Zusammenfassung des Urteils ZK 2013 230: Obergericht

Die Beschwerdeführerin A AG forderte den Beschwerdegegner B zur Zahlung einer Forderung nebst Zinsen auf. Das Regionalgericht Bern-Mittelland wies die provisorische Rechtsöffnung ab. Das Obergericht des Kantons Bern bestätigte diese Entscheidung, da der Konsumkreditvertrag nicht den pfändbaren Teil des Einkommens gemäss den gesetzlichen Vorschriften angab. Somit wurde die Rechtsöffnung für die Verzugszinsen abgelehnt.

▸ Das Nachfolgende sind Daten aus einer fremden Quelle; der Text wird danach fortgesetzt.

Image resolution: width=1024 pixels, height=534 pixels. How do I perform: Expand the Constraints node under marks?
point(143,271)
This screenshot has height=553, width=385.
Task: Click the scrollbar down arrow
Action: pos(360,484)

Urteilsdetails des Kantongerichts ZK 2013 230

Kanton:BE
Fallnummer:ZK 2013 230
Instanz:Obergericht
Abteilung:-
Obergericht Entscheid ZK 2013 230 vom 29.08.2013 (BE)
Datum:29.08.2013
Rechtskraft:Der Entscheid ist rechtskräftig.
Leitsatz/Stichwort:Art. 82 SchKG, Art. 9 Abs. 2 lit. j KKG, Vertragsinhalt
Schlagwörter : Konsum; Recht; Konsumkredit; Vertrag; SchKG; Rechtsöffnung; Konsumkreditvertrag; Konsument; Einkommens; Schriftstück; Kredit; Entscheid; Bestandteil; Vertrags; Rechtsöffnungstitel; Konsumenten; Budgetberechnung; Oberrichter; Kreditfähigkeitsprüfung; „Einzelheiten“; Beschwerdegegner; Rechtsvorschlag; Verzugszinsen; I-Staehelin; Parteien
Rechtsnorm:Art. 82 KG ;Art. 84 KG ;Art. 93 KG ;
Referenz BGE:-
Kommentar:
-

Entscheid des Kantongerichts ZK 2013 230

ZK 2013 230 - Art. 82 SchKG, Art. 9 Abs. 2 lit. j KKG, Vertragsinhalt

ZK 13 230, publiziert November 2013

Entscheid der 2. Zivilkammer des Obergerichts des Kantons Bern


vom 8. August 2013


Besetzung

Oberrichter Vicari (Referent), Oberrichtern Apolloni Meier und Oberrichter Studiger
Gerichtsschreiberin Mosimann

Verfahrensbeteiligte

A AG
Gesuchstellerin/Beschwerdeführerin

gegen

B
Gesuchsgegner/Beschwerdegegner



Gegenstand
provisorische Rechtsöffnung

Beschwerde gegen den Entscheid des Regionalgerichts Bern-Mittelland vom 10. April 2013



Regeste:
• Art. 82 SchKG, Art. 9 Abs. 2 lit. j KKG
• Gemäss Art. 9 Abs. 2 lit. j KKG muss der Vertrag den pfändbaren Teil des Einkommens, der der Kreditfähigkeitsprüfung nach Art. 28 KKG zu Grunde gelegt worden ist, angeben. „Einzelheiten“ können in einem vom Konsumkreditvertrag getrennten Schriftstück festgehalten werden, das einen integrierenden Bestandteil des Vertrags bildet.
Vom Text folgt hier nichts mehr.